シュガが寄りかかり眠っている樹のすぐ脇に、滾々と湧き出る泉があった。
服のまま、清水に浸かる。どういうわけかこの服は脱ぐことが出来ないのだ。
服や肌、髪に付いた汚れを落としながら、私は静かに泣いた。
常に離れようとしないシュガを起こさないように。


助けて。誰か、私達をここから出して。

……でも外部からの助けは見込めそうにない。
誰も私達を認識できていないのだから。
***だって、本体の私がいるのだから、気付くはずがない。
ましてや本体の私ですら。


様々な者たちが脳裏を掠めていったが、全て私に気付くはずがないと分かっていた。
涙が泉に落ち、波紋がひとつふたつと広がっていった。

……。
…………。

………………あれ。
何だろう。

波紋が広がり消えた後、鏡のような水面に三名の人影が映っていた。
水面が波打たぬよう、思わず引き込まれるように、その人影を凝視する。
三名とも、こちらには気付いていないようで、何事かの相談をしていた。

一人はかなりの体躯の青年だった。
端整な顔立ちはしかし鋭く、頬に傷がある。露出した腕にも無数に傷がある。荒事専門の冒険者―――いや、傭兵だろうか。

一人は色素の薄い髪の女だった。
一部の隙もなく着込まれた戦闘服に、何故か民族的な柄の布マフラーを巻いている。前述の男と雰囲気が酷似していた。

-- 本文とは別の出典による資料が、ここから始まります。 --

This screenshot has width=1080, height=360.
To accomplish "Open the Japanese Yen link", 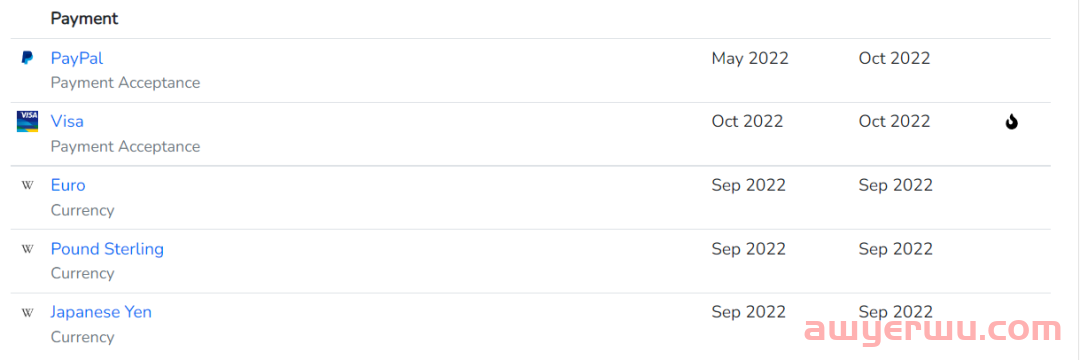I will coord(101,312).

最後の一人には見覚えがあった。30代後半ほどに見える男だ。
先程の男と変わらぬ程の体躯にレザージャケット、背負っているのは白詰草の文様が入ったクレイモア。
そして―――隻眼。黒い眼帯に包まれた、隻眼。


―――……!!

隻眼の男の名を呼ぶ前に、動揺した私は泉の水面を揺らしてしまっていた。
途端に小波が幾つも出来、三人の人影は瞬く間に崩れ、消え失せた。